**Exercise directions**
The records below must be written out exactly, with every picture left behind.

Saved entries
== Segment start ==
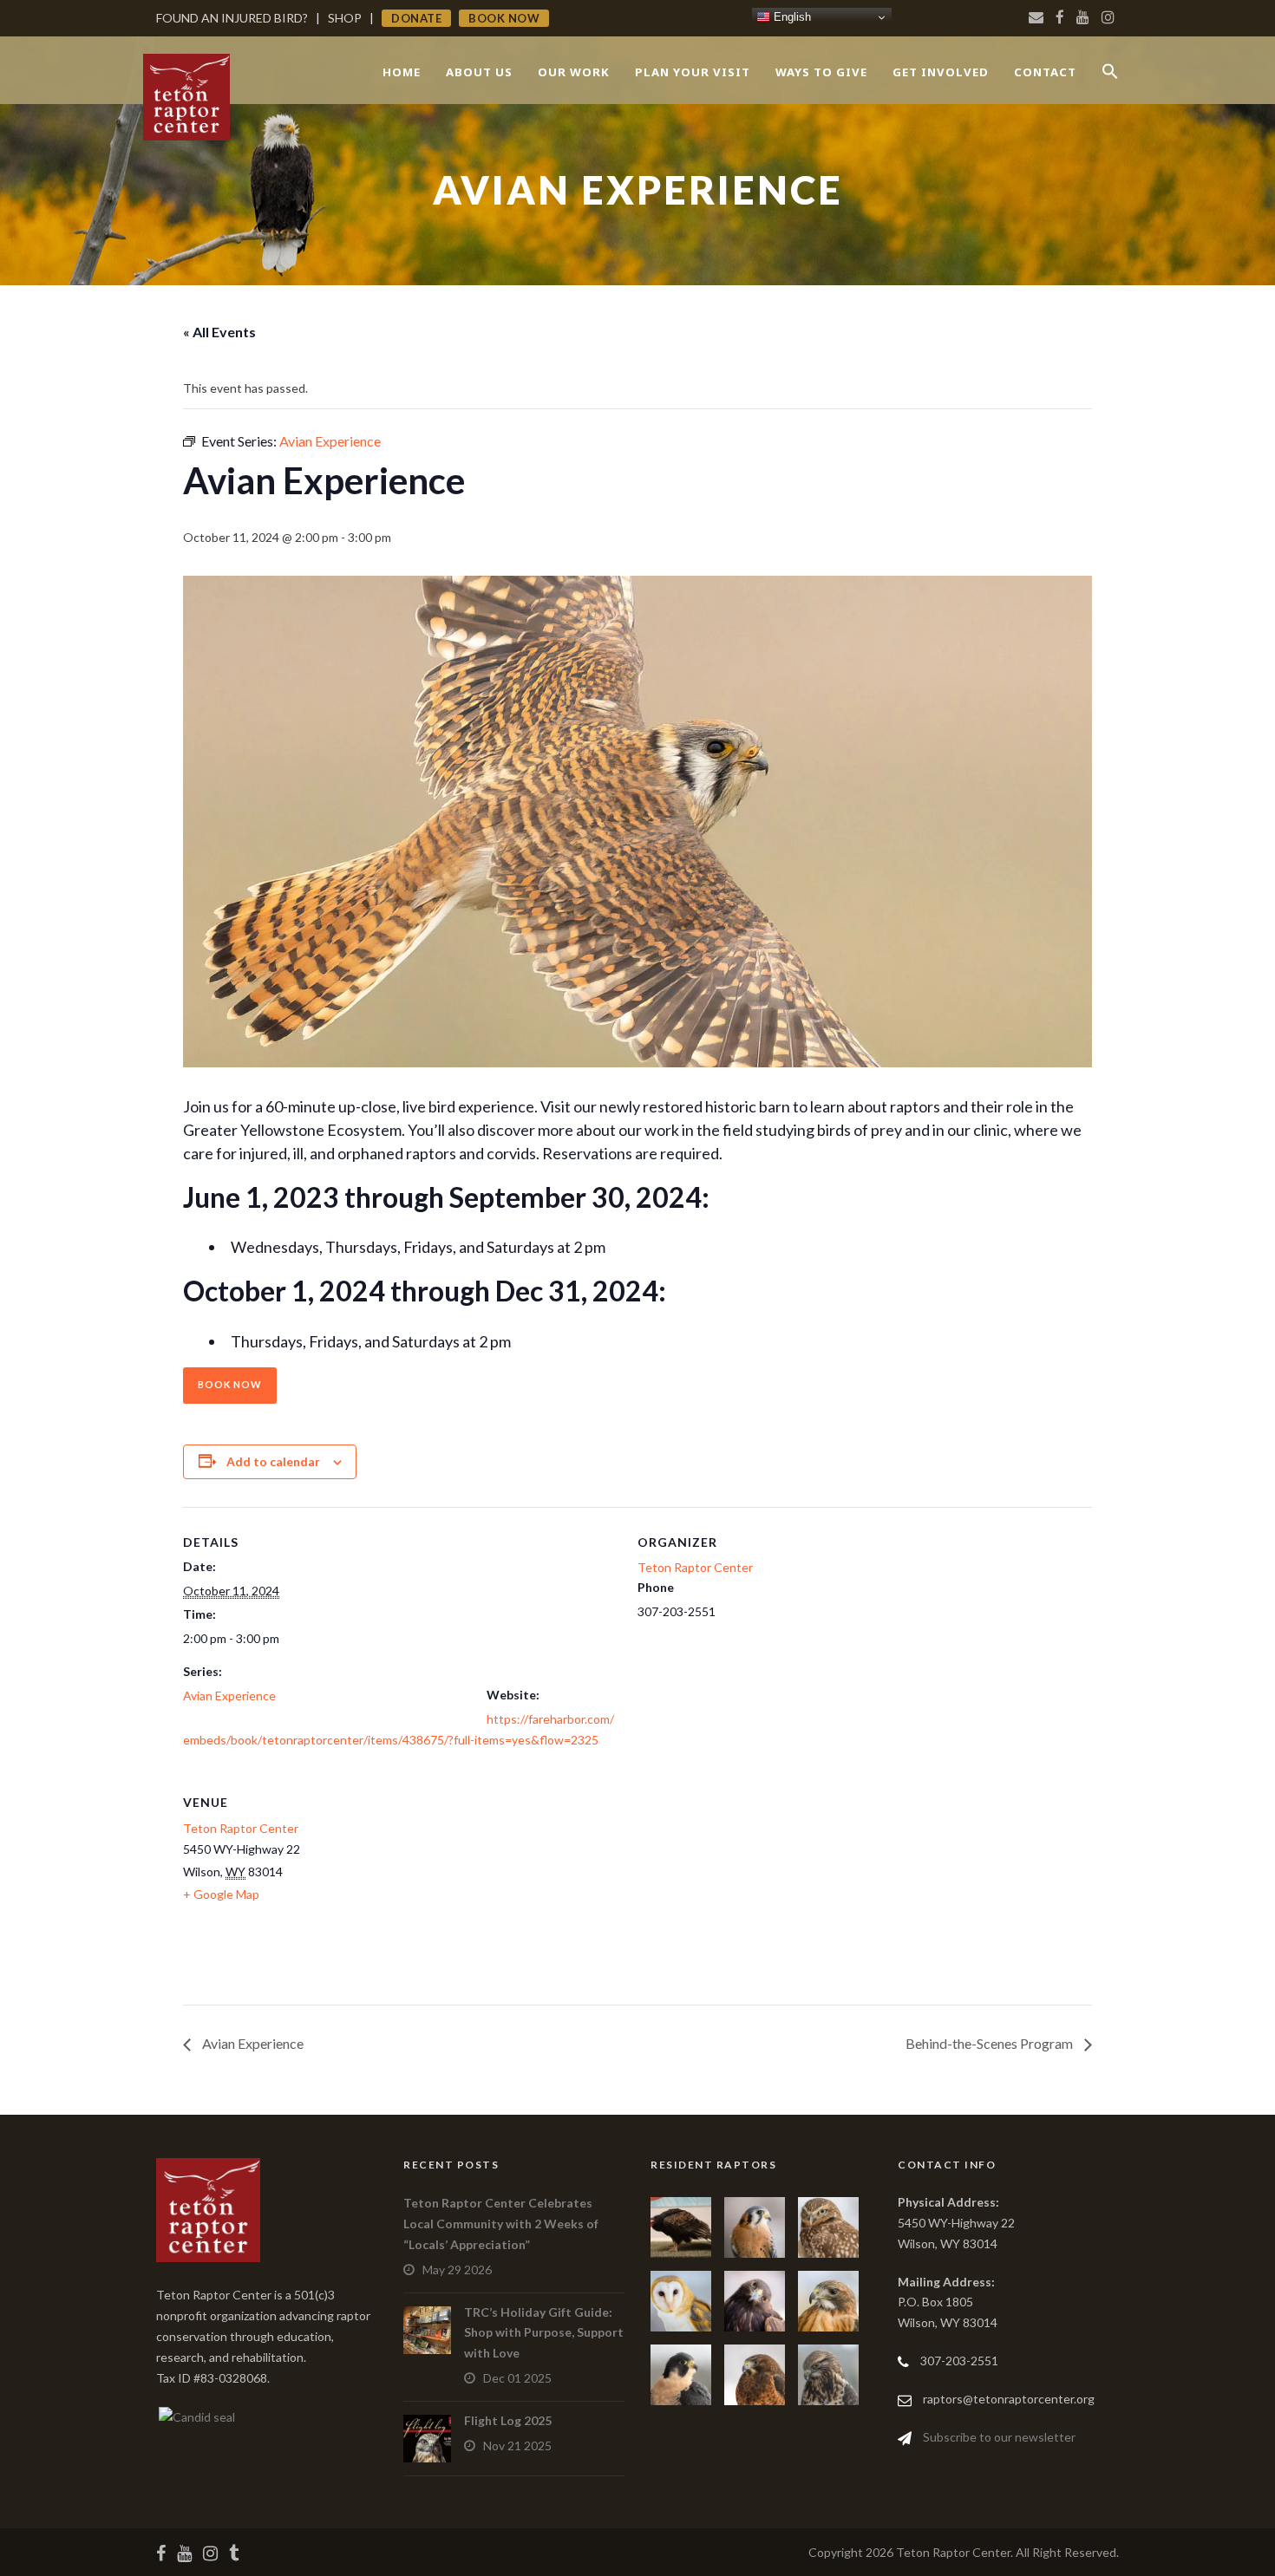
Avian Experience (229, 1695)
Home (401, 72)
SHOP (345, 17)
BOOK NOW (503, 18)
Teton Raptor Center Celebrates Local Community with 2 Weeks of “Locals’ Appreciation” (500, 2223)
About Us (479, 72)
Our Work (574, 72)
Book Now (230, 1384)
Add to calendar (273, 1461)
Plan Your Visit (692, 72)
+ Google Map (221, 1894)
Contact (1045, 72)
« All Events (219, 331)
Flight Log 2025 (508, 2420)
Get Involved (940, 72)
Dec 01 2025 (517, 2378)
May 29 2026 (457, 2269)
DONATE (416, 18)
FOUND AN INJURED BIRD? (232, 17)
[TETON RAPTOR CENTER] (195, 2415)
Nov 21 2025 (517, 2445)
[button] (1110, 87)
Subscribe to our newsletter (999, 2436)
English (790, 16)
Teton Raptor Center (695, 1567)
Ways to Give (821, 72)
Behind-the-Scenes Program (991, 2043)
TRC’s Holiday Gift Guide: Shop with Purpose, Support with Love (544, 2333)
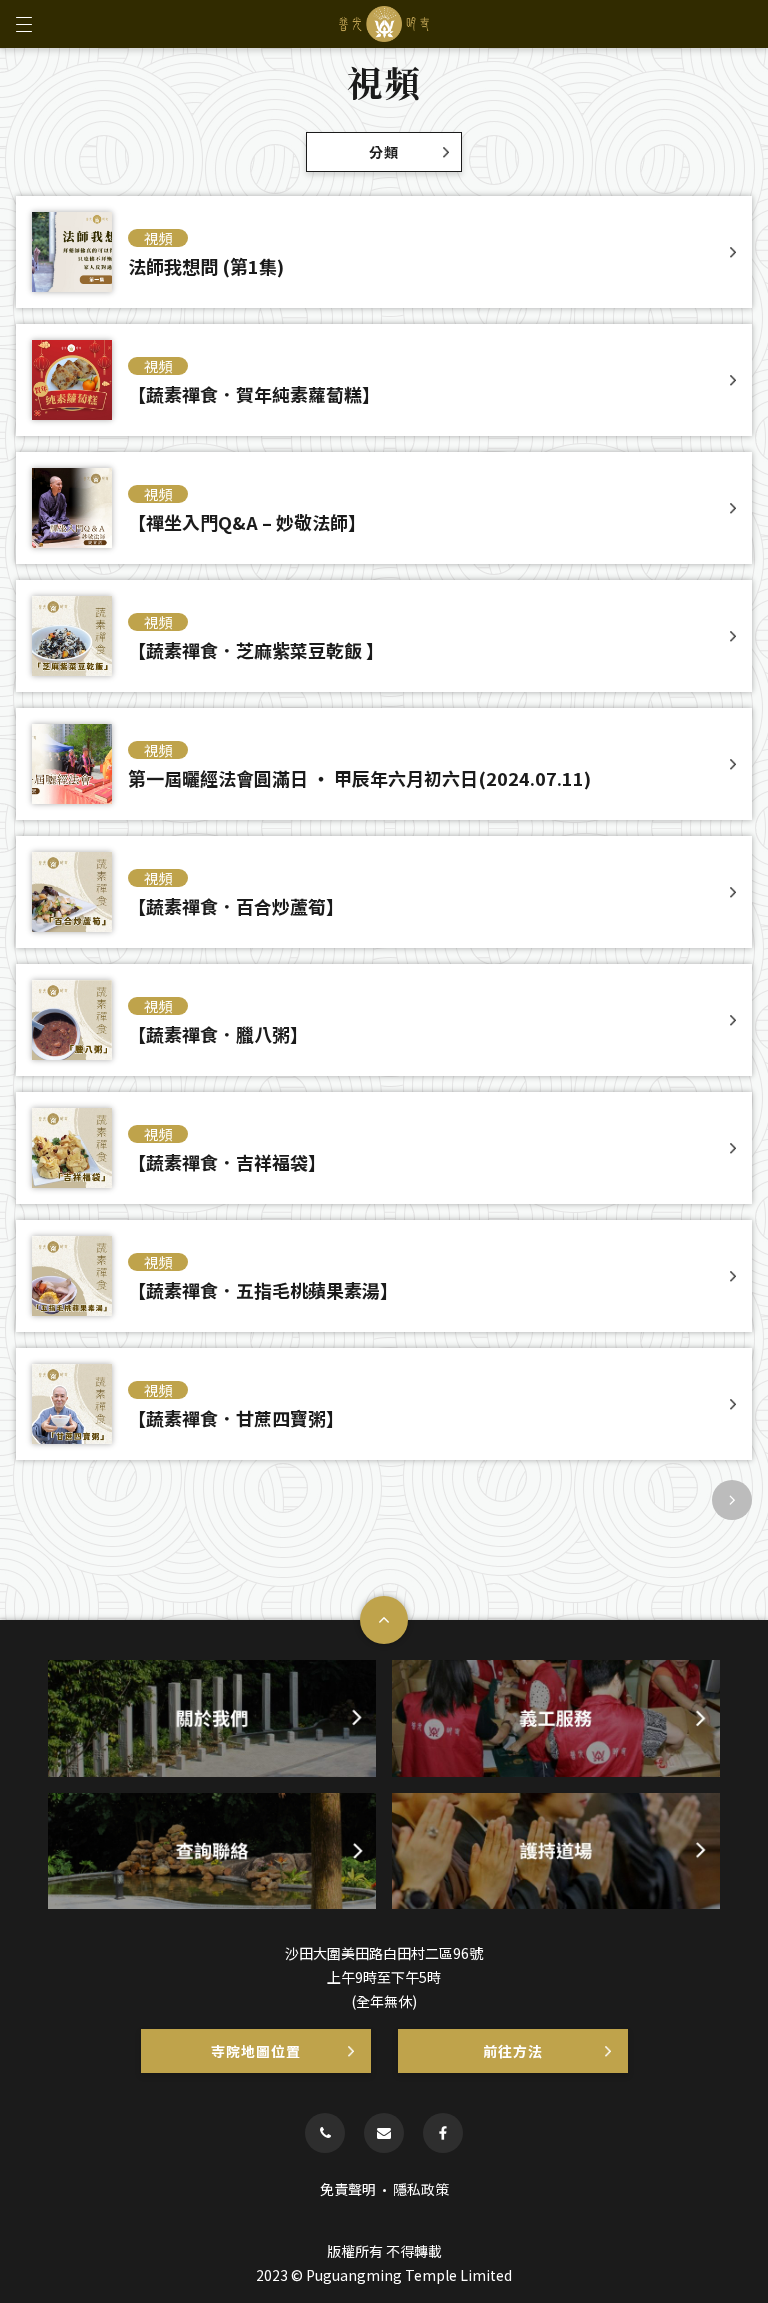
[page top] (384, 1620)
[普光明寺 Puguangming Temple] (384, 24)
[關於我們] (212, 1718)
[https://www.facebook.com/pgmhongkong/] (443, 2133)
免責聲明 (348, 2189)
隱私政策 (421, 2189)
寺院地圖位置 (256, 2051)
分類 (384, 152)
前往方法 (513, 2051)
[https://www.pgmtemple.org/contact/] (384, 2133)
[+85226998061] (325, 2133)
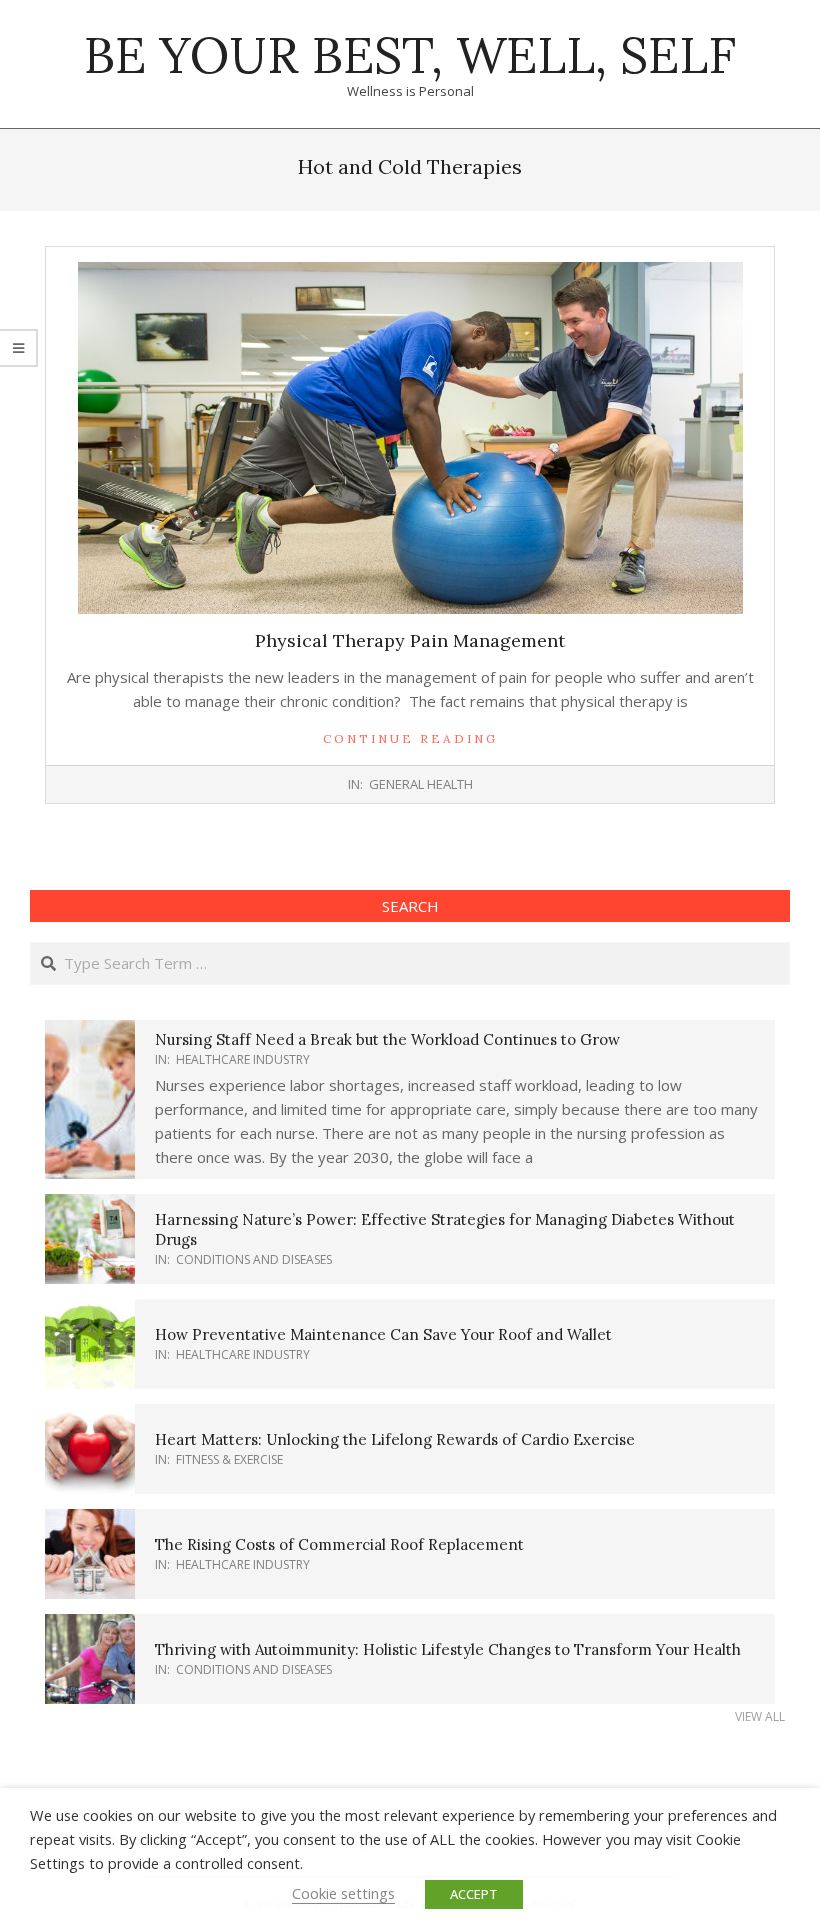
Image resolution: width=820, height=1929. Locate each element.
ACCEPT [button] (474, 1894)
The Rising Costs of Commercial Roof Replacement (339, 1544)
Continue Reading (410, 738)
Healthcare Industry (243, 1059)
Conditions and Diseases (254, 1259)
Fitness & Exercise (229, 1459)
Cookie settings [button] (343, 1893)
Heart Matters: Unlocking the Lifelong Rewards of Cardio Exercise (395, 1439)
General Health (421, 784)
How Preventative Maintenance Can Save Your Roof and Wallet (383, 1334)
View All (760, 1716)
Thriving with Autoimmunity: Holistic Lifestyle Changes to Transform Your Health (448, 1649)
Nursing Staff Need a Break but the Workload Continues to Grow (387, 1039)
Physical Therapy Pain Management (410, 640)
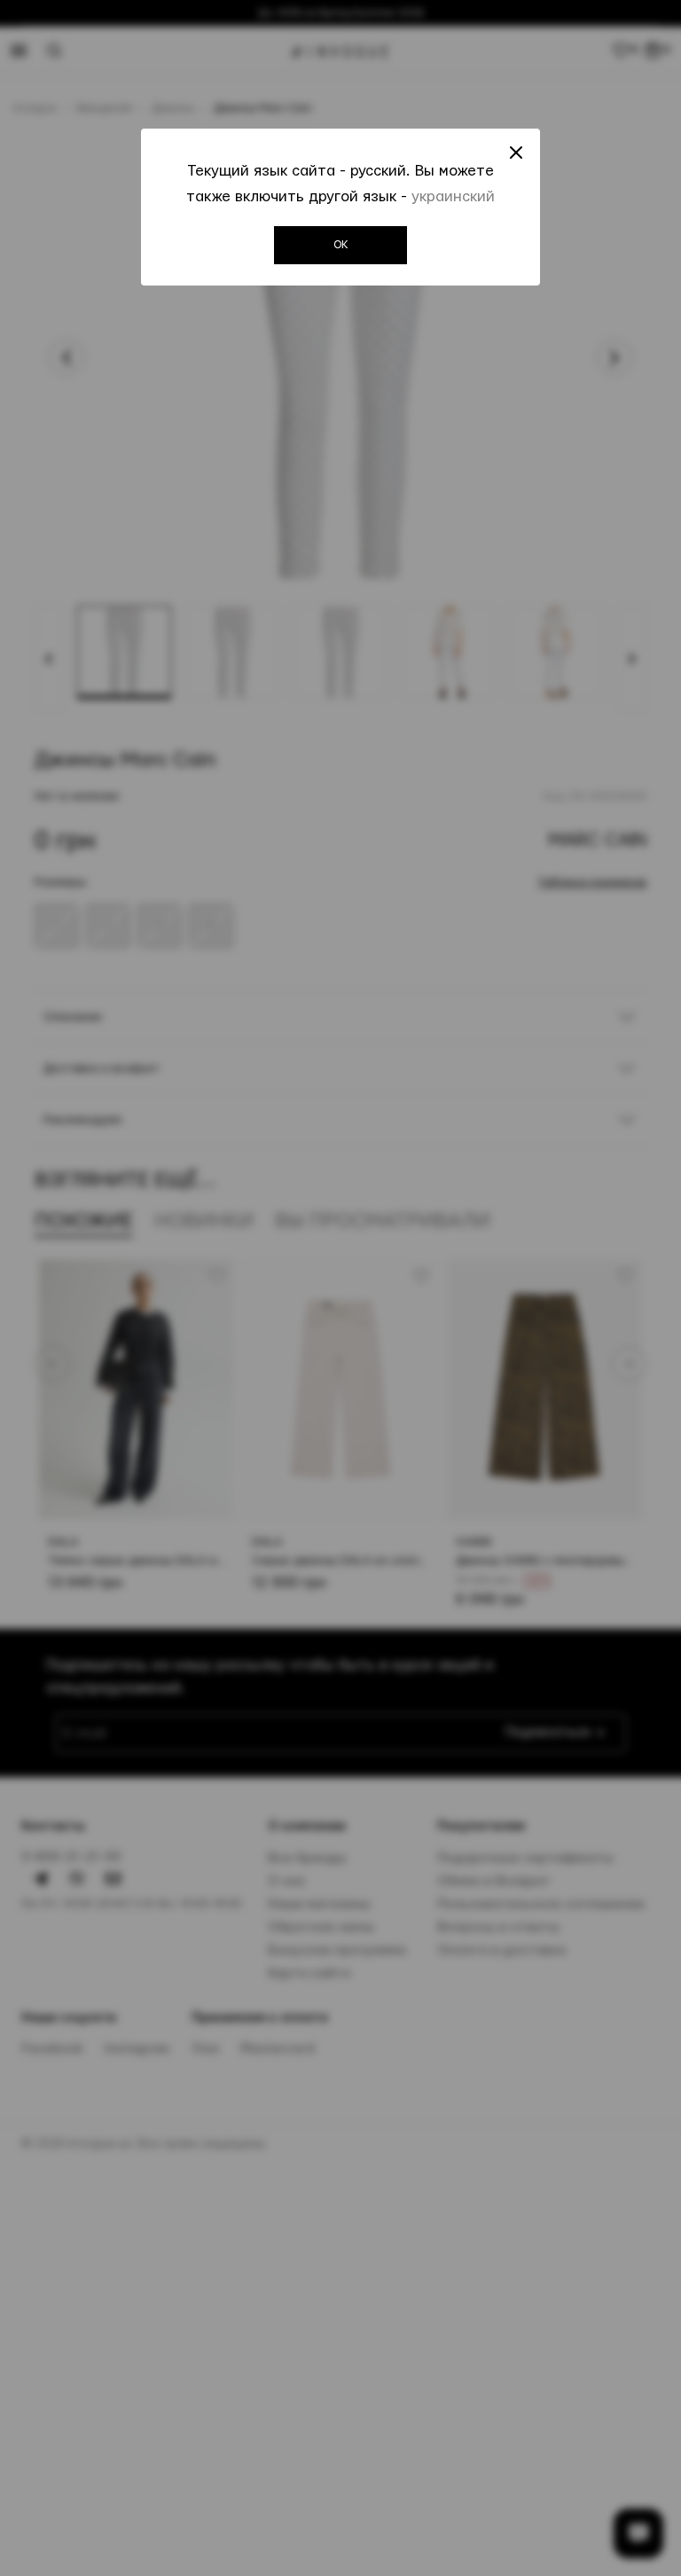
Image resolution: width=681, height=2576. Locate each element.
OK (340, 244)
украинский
== Segment end ==
**Exercise solution**
Avian Experience (229, 1695)
Home (401, 72)
SHOP (345, 17)
BOOK NOW (503, 18)
Teton Raptor Center Celebrates Local Community with 2 Weeks of “Locals’ Appreciation” (500, 2223)
About Us (479, 72)
Our Work (574, 72)
Book Now (230, 1384)
Add to calendar (273, 1461)
Plan Your Visit (692, 72)
+ Google Map (221, 1894)
Contact (1045, 72)
« All Events (219, 331)
Flight Log 2025 (508, 2420)
Get Involved (940, 72)
Dec 01 2025 (517, 2378)
May 29 2026 (457, 2269)
DONATE (416, 18)
FOUND AN INJURED BIRD? (232, 17)
[TETON RAPTOR CENTER] (195, 2415)
Nov 21 2025 (517, 2445)
[button] (1110, 87)
Subscribe to our newsletter (999, 2436)
English (790, 16)
Teton Raptor Center (695, 1567)
Ways to Give (821, 72)
Behind-the-Scenes Program (991, 2043)
TRC’s Holiday Gift Guide: Shop with Purpose, Support with Love (544, 2333)
[page top] (384, 1620)
[普光明寺 Puguangming Temple] (384, 24)
[關於我們] (212, 1718)
[https://www.facebook.com/pgmhongkong/] (443, 2133)
免責聲明 (348, 2189)
隱私政策 (421, 2189)
寺院地圖位置 (256, 2051)
分類 (384, 152)
前往方法 (513, 2051)
[https://www.pgmtemple.org/contact/] (384, 2133)
[+85226998061] (325, 2133)
Image resolution: width=820, height=1929. Locate each element.
ACCEPT [button] (474, 1894)
The Rising Costs of Commercial Roof Replacement (339, 1544)
Continue Reading (410, 738)
Healthcare Industry (243, 1059)
Conditions and Diseases (254, 1259)
Fitness & Exercise (229, 1459)
Cookie settings [button] (343, 1893)
Heart Matters: Unlocking the Lifelong Rewards of Cardio Exercise (395, 1439)
General Health (421, 784)
How Preventative Maintenance Can Save Your Roof and Wallet (383, 1334)
View All (760, 1716)
Thriving with Autoimmunity: Holistic Lifestyle Changes to Transform Your Health (448, 1649)
Nursing Staff Need a Break but the Workload Continues to Grow (387, 1039)
Physical Therapy Pain Management (410, 640)
Image resolution: width=681, height=2576. Locate each element.
OK (340, 244)
украинский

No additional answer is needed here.